** Input records follows **

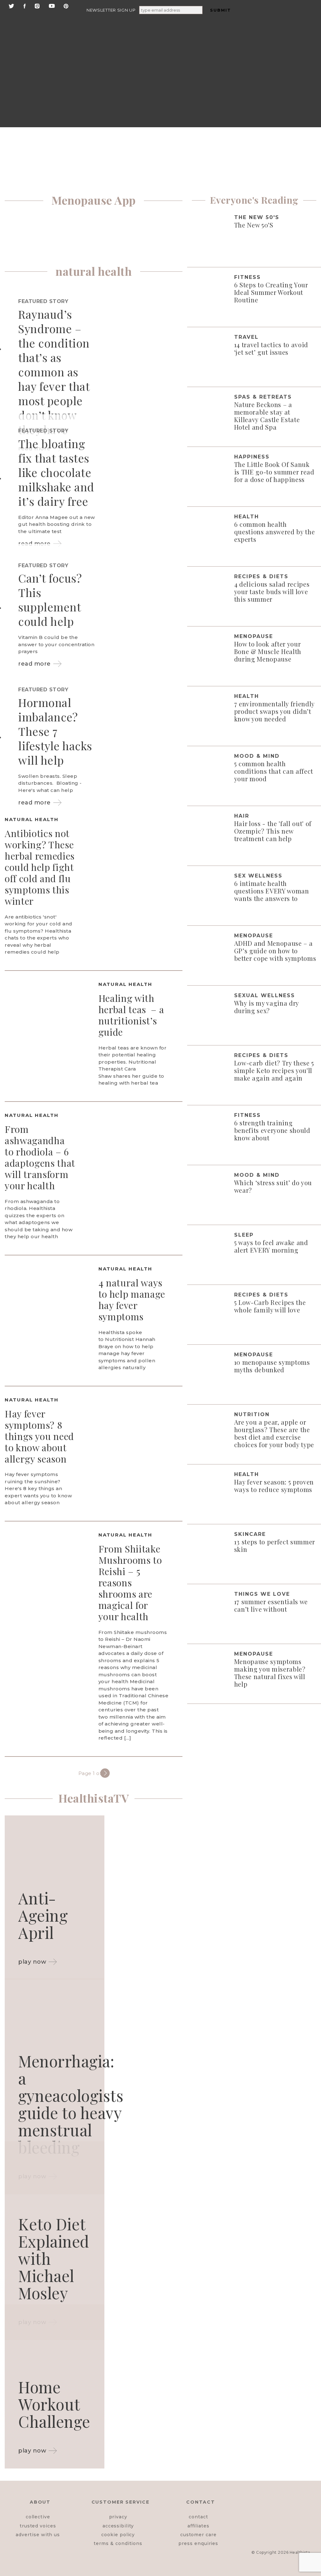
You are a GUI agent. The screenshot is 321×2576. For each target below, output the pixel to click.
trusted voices (38, 2526)
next (105, 1773)
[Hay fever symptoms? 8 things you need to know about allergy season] (140, 1447)
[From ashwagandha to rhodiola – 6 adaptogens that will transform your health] (140, 1162)
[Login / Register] (281, 53)
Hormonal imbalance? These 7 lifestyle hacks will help (55, 731)
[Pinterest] (66, 5)
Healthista (300, 2552)
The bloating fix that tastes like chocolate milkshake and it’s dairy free (56, 472)
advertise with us (38, 2534)
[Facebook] (24, 5)
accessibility (118, 2526)
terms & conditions (118, 2543)
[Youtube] (52, 5)
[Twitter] (11, 5)
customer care (198, 2534)
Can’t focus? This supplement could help (50, 599)
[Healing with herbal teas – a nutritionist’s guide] (47, 1031)
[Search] (281, 25)
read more (34, 663)
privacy (118, 2517)
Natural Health (32, 819)
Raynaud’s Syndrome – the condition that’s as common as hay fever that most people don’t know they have (54, 371)
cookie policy (118, 2534)
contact (198, 2517)
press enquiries (198, 2543)
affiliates (198, 2526)
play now (32, 1961)
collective (38, 2517)
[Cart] (281, 101)
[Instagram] (37, 5)
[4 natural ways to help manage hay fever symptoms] (47, 1316)
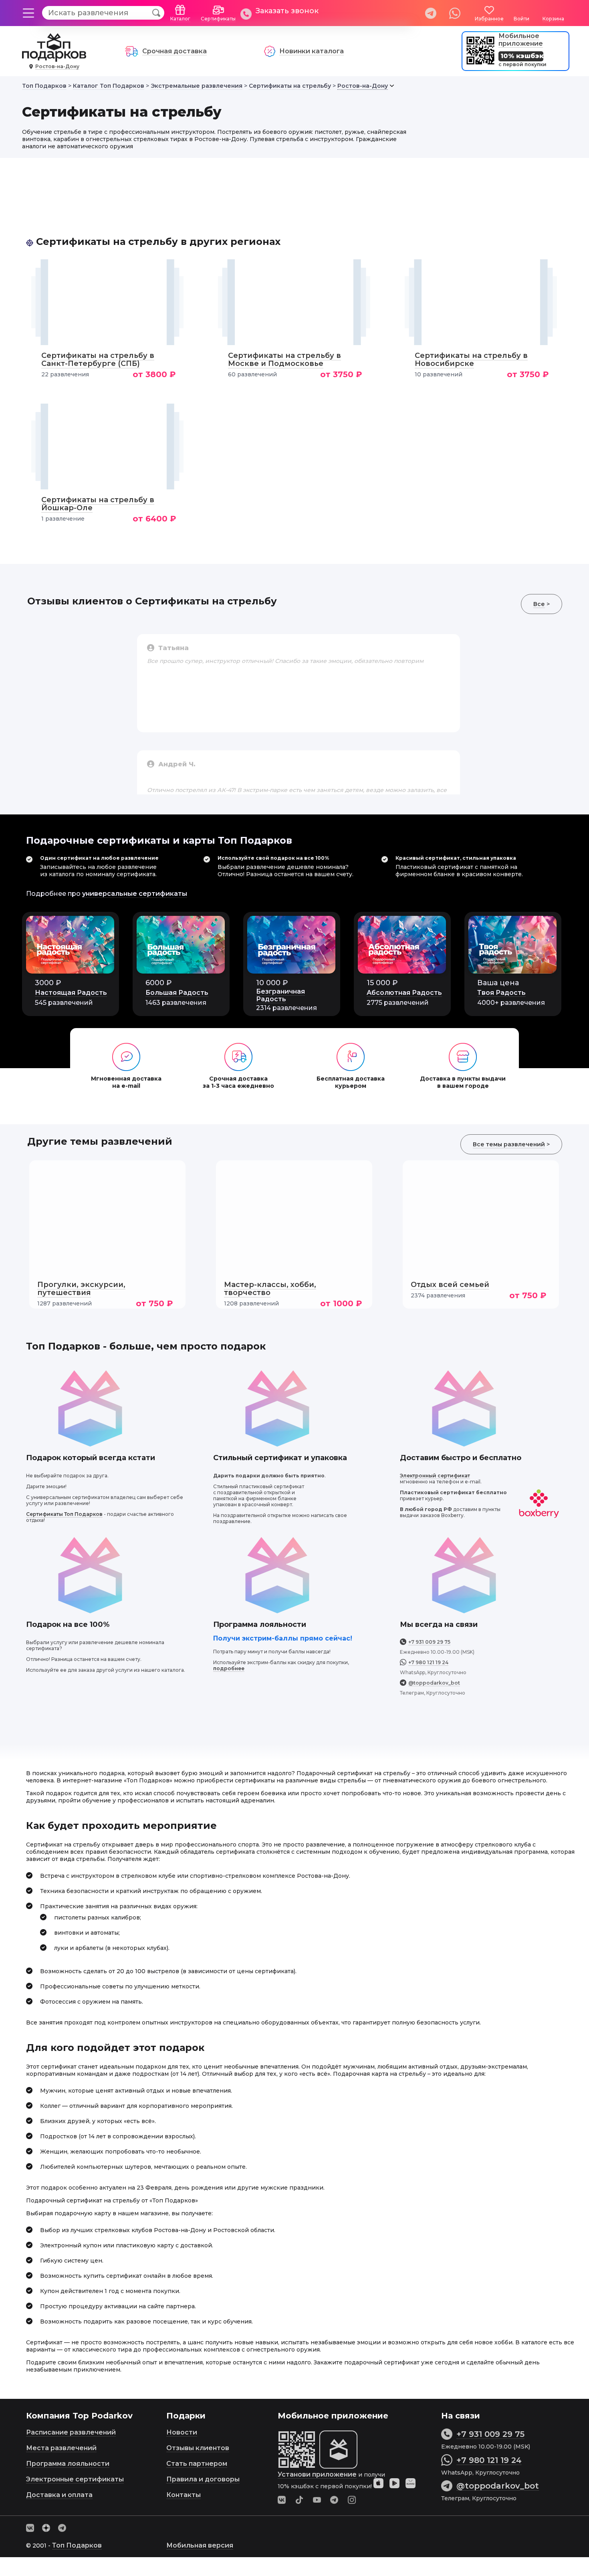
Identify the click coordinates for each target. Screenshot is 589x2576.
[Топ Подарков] (54, 57)
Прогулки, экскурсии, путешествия (81, 1288)
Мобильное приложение (520, 39)
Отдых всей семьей (450, 1284)
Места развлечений (61, 2448)
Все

** End of Input records **

* [What the exercise asks] Which lines above hold the string "symptoms"? Copy each of them.

* [Solution below]
[Hay fever symptoms? 8 things you need to know about allergy season] (140, 1447)
[4 natural ways to help manage hay fever symptoms] (47, 1316)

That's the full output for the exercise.